In the data, substitute "shopping cart" for "shopping basket" and leave everything else unchanged. Begin at the line that contains "Open the Who", stop after the line that contains "This screenshot has width=656, height=559.", and return only those lines.

* **Given records**
───
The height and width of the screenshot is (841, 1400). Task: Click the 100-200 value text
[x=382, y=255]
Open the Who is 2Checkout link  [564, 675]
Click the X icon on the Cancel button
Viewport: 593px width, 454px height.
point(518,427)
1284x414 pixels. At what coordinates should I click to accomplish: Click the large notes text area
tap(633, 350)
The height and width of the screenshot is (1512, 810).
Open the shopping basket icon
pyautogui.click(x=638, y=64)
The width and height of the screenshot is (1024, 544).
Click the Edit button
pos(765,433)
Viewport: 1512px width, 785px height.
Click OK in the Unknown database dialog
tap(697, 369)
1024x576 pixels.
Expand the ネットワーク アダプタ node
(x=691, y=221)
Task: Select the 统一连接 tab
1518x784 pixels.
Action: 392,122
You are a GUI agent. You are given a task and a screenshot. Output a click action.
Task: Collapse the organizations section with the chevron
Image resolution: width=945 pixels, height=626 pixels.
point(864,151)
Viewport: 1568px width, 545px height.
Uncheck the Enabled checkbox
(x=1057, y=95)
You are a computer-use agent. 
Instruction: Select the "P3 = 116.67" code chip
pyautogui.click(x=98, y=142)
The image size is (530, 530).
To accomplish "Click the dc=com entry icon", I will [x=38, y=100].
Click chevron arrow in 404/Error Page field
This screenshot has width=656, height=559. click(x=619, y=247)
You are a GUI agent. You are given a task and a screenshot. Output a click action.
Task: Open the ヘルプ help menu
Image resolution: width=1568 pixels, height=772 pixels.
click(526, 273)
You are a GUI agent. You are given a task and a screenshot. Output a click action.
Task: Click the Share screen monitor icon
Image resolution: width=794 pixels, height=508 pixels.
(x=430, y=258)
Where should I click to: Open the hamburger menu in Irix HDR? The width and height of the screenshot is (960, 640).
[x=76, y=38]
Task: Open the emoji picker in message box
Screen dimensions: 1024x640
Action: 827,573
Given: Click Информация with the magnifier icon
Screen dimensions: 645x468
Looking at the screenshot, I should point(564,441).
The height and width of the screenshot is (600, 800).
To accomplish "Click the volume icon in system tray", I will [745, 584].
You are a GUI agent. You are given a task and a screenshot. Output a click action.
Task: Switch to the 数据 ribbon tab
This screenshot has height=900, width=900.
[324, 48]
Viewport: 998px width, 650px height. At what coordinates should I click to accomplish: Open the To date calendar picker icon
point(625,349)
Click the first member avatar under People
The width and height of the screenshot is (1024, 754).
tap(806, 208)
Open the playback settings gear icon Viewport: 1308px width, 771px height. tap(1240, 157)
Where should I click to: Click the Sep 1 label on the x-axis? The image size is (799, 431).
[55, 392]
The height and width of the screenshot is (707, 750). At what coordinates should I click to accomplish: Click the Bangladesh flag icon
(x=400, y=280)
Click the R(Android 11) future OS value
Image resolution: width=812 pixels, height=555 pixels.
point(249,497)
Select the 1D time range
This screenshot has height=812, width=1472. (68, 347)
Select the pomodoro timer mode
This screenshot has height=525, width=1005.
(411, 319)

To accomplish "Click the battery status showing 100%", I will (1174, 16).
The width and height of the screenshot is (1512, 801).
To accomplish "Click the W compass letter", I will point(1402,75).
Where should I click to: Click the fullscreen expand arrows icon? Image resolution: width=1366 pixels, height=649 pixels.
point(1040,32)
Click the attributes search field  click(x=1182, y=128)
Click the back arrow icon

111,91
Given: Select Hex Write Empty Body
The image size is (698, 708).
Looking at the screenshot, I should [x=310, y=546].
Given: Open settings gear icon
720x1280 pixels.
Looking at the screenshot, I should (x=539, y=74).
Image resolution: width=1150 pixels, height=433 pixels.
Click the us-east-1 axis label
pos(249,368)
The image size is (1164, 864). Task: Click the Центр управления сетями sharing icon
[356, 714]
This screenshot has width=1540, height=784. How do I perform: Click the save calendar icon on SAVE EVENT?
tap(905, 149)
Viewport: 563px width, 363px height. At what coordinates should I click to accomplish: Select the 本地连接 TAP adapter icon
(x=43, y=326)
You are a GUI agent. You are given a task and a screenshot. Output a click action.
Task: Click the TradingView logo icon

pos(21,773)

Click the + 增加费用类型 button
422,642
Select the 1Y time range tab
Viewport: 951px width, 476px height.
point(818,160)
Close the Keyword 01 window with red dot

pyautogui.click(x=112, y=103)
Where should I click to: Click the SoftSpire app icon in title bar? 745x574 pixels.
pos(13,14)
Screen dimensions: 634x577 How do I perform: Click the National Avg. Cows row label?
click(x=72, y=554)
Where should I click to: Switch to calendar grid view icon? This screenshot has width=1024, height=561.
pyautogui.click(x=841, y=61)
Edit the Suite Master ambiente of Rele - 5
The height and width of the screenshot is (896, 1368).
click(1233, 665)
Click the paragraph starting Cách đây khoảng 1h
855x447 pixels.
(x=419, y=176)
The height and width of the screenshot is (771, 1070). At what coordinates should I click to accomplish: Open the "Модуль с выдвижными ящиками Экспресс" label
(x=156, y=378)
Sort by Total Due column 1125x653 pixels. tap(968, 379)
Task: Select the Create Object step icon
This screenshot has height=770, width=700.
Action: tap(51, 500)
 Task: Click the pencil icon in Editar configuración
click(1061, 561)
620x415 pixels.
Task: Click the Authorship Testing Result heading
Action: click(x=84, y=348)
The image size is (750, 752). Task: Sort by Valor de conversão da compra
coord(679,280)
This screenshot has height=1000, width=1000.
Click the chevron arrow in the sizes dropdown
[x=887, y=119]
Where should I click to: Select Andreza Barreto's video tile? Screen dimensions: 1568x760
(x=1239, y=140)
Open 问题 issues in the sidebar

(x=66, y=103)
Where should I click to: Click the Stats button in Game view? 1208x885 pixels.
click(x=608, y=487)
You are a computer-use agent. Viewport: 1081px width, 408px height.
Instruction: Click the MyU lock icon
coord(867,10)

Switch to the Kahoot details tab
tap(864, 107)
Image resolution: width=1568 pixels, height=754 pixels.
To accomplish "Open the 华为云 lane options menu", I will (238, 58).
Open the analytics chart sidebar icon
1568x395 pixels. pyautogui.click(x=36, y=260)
───
* **Full answer**
Open the Who is 2Checkout link  [564, 675]
Click the X icon on the Cancel button
Viewport: 593px width, 454px height.
point(518,427)
1284x414 pixels. At what coordinates should I click to accomplish: Click the large notes text area
tap(633, 350)
The height and width of the screenshot is (1512, 810).
Open the shopping cart icon
pyautogui.click(x=638, y=64)
The width and height of the screenshot is (1024, 544).
Click the Edit button
pos(765,433)
Viewport: 1512px width, 785px height.
Click OK in the Unknown database dialog
tap(697, 369)
1024x576 pixels.
Expand the ネットワーク アダプタ node
(x=691, y=221)
Task: Select the 统一连接 tab
1518x784 pixels.
Action: 392,122
You are a GUI agent. You are given a task and a screenshot. Output a click action.
Task: Collapse the organizations section with the chevron
Image resolution: width=945 pixels, height=626 pixels.
point(864,151)
Viewport: 1568px width, 545px height.
Uncheck the Enabled checkbox
(x=1057, y=95)
You are a computer-use agent. 
Instruction: Select the "P3 = 116.67" code chip
pyautogui.click(x=98, y=142)
The image size is (530, 530).
To accomplish "Click the dc=com entry icon", I will [x=38, y=100].
Click chevron arrow in 404/Error Page field
This screenshot has width=656, height=559. click(x=619, y=247)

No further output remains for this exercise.